All of the data is to be copied without a single change.

Stored items:
Content starts

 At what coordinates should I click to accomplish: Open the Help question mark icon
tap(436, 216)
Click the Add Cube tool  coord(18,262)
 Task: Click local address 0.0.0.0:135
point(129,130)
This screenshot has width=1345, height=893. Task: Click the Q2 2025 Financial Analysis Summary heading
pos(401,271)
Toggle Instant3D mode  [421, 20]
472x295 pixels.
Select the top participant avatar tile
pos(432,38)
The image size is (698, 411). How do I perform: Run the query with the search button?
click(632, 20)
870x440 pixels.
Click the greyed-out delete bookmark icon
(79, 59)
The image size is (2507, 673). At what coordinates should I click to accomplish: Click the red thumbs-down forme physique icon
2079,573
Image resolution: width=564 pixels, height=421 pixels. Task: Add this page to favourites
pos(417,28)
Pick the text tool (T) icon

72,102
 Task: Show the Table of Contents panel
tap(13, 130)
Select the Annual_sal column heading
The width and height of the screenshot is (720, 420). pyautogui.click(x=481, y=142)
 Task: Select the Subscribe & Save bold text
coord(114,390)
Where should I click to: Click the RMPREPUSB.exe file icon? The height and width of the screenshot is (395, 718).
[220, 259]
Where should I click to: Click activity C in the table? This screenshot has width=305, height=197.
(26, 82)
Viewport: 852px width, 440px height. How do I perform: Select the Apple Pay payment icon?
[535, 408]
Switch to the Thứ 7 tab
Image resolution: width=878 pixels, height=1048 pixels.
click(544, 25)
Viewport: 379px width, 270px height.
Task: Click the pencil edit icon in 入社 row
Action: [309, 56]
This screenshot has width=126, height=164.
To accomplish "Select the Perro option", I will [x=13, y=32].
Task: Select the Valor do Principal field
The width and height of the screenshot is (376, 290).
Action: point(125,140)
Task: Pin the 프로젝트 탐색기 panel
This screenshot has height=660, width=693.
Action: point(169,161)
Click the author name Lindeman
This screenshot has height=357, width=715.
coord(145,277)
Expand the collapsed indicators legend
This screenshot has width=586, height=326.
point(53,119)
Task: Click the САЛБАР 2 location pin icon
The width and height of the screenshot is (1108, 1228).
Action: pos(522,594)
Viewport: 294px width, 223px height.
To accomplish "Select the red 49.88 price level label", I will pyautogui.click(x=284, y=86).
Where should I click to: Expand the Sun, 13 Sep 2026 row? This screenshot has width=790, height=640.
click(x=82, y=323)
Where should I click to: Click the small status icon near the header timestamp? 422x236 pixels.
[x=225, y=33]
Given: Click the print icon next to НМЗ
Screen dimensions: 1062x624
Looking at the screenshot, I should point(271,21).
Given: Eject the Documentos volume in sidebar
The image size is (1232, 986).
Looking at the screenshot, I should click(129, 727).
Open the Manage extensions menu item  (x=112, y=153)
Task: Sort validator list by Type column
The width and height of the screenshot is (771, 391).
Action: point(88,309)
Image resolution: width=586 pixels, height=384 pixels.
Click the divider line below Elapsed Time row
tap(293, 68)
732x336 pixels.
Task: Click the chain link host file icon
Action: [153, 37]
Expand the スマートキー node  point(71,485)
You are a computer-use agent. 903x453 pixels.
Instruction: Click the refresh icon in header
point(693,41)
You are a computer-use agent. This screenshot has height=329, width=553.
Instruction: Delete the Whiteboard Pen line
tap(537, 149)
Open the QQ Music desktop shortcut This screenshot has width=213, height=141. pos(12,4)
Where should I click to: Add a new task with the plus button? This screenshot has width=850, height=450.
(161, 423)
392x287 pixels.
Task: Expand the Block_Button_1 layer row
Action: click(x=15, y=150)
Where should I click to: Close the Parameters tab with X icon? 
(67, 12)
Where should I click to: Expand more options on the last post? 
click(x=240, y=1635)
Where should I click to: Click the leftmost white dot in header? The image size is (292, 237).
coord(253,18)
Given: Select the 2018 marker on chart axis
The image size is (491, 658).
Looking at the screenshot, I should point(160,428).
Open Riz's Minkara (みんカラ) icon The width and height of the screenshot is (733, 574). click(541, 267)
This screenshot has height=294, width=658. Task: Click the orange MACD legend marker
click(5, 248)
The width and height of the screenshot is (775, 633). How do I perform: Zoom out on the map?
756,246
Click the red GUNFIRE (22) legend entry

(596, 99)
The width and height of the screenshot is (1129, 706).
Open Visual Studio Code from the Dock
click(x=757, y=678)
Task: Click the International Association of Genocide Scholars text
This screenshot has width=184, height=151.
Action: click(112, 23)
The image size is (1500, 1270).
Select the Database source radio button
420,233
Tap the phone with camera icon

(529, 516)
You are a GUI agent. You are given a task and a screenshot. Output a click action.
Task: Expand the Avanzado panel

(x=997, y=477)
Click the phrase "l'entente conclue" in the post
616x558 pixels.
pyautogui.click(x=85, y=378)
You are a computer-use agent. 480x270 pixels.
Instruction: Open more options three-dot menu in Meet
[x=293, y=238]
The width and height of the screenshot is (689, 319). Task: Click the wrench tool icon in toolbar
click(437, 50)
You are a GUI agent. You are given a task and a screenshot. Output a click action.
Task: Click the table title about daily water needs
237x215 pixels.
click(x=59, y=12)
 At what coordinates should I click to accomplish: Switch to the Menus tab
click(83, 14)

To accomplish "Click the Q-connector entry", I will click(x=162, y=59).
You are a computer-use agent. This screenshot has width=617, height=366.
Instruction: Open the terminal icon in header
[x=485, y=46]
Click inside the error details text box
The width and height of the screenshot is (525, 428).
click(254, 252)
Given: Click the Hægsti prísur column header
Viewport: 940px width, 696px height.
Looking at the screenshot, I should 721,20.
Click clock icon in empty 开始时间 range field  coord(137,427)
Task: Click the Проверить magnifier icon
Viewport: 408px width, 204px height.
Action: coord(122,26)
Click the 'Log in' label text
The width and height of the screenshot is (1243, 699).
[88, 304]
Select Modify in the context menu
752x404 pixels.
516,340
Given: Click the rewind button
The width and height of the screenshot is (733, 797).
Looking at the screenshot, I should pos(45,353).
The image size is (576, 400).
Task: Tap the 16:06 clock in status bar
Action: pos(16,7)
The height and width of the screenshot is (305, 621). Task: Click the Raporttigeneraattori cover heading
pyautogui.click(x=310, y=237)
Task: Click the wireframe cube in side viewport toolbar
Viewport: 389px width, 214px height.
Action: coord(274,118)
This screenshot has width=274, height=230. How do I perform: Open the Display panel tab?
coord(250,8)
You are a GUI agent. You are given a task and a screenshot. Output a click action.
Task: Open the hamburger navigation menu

Content ends

SOLUTION FOR THIS TASK:
 At what coordinates should I click to accomplish: Open the Help question mark icon
tap(436, 216)
Click the Add Cube tool  coord(18,262)
 Task: Click local address 0.0.0.0:135
point(129,130)
This screenshot has width=1345, height=893. Task: Click the Q2 2025 Financial Analysis Summary heading
pos(401,271)
Toggle Instant3D mode  [421, 20]
472x295 pixels.
Select the top participant avatar tile
pos(432,38)
The image size is (698, 411). How do I perform: Run the query with the search button?
click(632, 20)
870x440 pixels.
Click the greyed-out delete bookmark icon
(79, 59)
The image size is (2507, 673). At what coordinates should I click to accomplish: Click the red thumbs-down forme physique icon
2079,573
Image resolution: width=564 pixels, height=421 pixels. Task: Add this page to favourites
pos(417,28)
Pick the text tool (T) icon

72,102
 Task: Show the Table of Contents panel
tap(13, 130)
Select the Annual_sal column heading
The width and height of the screenshot is (720, 420). pyautogui.click(x=481, y=142)
 Task: Select the Subscribe & Save bold text
coord(114,390)
Where should I click to: Click the RMPREPUSB.exe file icon? The height and width of the screenshot is (395, 718).
[220, 259]
Where should I click to: Click activity C in the table? This screenshot has width=305, height=197.
(26, 82)
Viewport: 852px width, 440px height. How do I perform: Select the Apple Pay payment icon?
[535, 408]
Switch to the Thứ 7 tab
Image resolution: width=878 pixels, height=1048 pixels.
click(544, 25)
Viewport: 379px width, 270px height.
Task: Click the pencil edit icon in 入社 row
Action: [309, 56]
This screenshot has width=126, height=164.
To accomplish "Select the Perro option", I will [x=13, y=32].
Task: Select the Valor do Principal field
The width and height of the screenshot is (376, 290).
Action: point(125,140)
Task: Pin the 프로젝트 탐색기 panel
This screenshot has height=660, width=693.
Action: point(169,161)
Click the author name Lindeman
This screenshot has height=357, width=715.
coord(145,277)
Expand the collapsed indicators legend
This screenshot has width=586, height=326.
point(53,119)
Task: Click the САЛБАР 2 location pin icon
The width and height of the screenshot is (1108, 1228).
Action: pos(522,594)
Viewport: 294px width, 223px height.
To accomplish "Select the red 49.88 price level label", I will pyautogui.click(x=284, y=86).
Where should I click to: Expand the Sun, 13 Sep 2026 row? This screenshot has width=790, height=640.
click(x=82, y=323)
Where should I click to: Click the small status icon near the header timestamp? 422x236 pixels.
[x=225, y=33]
Given: Click the print icon next to НМЗ
Screen dimensions: 1062x624
Looking at the screenshot, I should point(271,21).
Given: Eject the Documentos volume in sidebar
The image size is (1232, 986).
Looking at the screenshot, I should click(129, 727).
Open the Manage extensions menu item  (x=112, y=153)
Task: Sort validator list by Type column
The width and height of the screenshot is (771, 391).
Action: point(88,309)
Image resolution: width=586 pixels, height=384 pixels.
Click the divider line below Elapsed Time row
tap(293, 68)
732x336 pixels.
Task: Click the chain link host file icon
Action: [153, 37]
Expand the スマートキー node  point(71,485)
You are a computer-use agent. 903x453 pixels.
Instruction: Click the refresh icon in header
point(693,41)
You are a computer-use agent. This screenshot has height=329, width=553.
Instruction: Delete the Whiteboard Pen line
tap(537, 149)
Open the QQ Music desktop shortcut This screenshot has width=213, height=141. pos(12,4)
Where should I click to: Add a new task with the plus button? This screenshot has width=850, height=450.
(161, 423)
392x287 pixels.
Task: Expand the Block_Button_1 layer row
Action: click(x=15, y=150)
Where should I click to: Close the Parameters tab with X icon? 
(67, 12)
Where should I click to: Expand more options on the last post? 
click(x=240, y=1635)
Where should I click to: Click the leftmost white dot in header? The image size is (292, 237).
coord(253,18)
Given: Select the 2018 marker on chart axis
The image size is (491, 658).
Looking at the screenshot, I should point(160,428).
Open Riz's Minkara (みんカラ) icon The width and height of the screenshot is (733, 574). click(541, 267)
This screenshot has height=294, width=658. Task: Click the orange MACD legend marker
click(5, 248)
The width and height of the screenshot is (775, 633). How do I perform: Zoom out on the map?
756,246
Click the red GUNFIRE (22) legend entry

(596, 99)
The width and height of the screenshot is (1129, 706).
Open Visual Studio Code from the Dock
click(x=757, y=678)
Task: Click the International Association of Genocide Scholars text
This screenshot has width=184, height=151.
Action: click(112, 23)
The image size is (1500, 1270).
Select the Database source radio button
420,233
Tap the phone with camera icon

(529, 516)
You are a GUI agent. You are given a task and a screenshot. Output a click action.
Task: Expand the Avanzado panel

(x=997, y=477)
Click the phrase "l'entente conclue" in the post
616x558 pixels.
pyautogui.click(x=85, y=378)
You are a computer-use agent. 480x270 pixels.
Instruction: Open more options three-dot menu in Meet
[x=293, y=238]
The width and height of the screenshot is (689, 319). Task: Click the wrench tool icon in toolbar
click(437, 50)
You are a GUI agent. You are given a task and a screenshot. Output a click action.
Task: Click the table title about daily water needs
237x215 pixels.
click(x=59, y=12)
 At what coordinates should I click to accomplish: Switch to the Menus tab
click(83, 14)

To accomplish "Click the Q-connector entry", I will click(x=162, y=59).
You are a computer-use agent. This screenshot has width=617, height=366.
Instruction: Open the terminal icon in header
[x=485, y=46]
Click inside the error details text box
The width and height of the screenshot is (525, 428).
click(254, 252)
Given: Click the Hægsti prísur column header
Viewport: 940px width, 696px height.
Looking at the screenshot, I should 721,20.
Click clock icon in empty 开始时间 range field  coord(137,427)
Task: Click the Проверить magnifier icon
Viewport: 408px width, 204px height.
Action: coord(122,26)
Click the 'Log in' label text
The width and height of the screenshot is (1243, 699).
[88, 304]
Select Modify in the context menu
752x404 pixels.
516,340
Given: Click the rewind button
The width and height of the screenshot is (733, 797).
Looking at the screenshot, I should pos(45,353).
The image size is (576, 400).
Task: Tap the 16:06 clock in status bar
Action: pos(16,7)
The height and width of the screenshot is (305, 621). Task: Click the Raporttigeneraattori cover heading
pyautogui.click(x=310, y=237)
Task: Click the wireframe cube in side viewport toolbar
Viewport: 389px width, 214px height.
Action: coord(274,118)
This screenshot has width=274, height=230. How do I perform: Open the Display panel tab?
coord(250,8)
You are a GUI agent. You are given a task and a screenshot. Output a click action.
Task: Open the hamburger navigation menu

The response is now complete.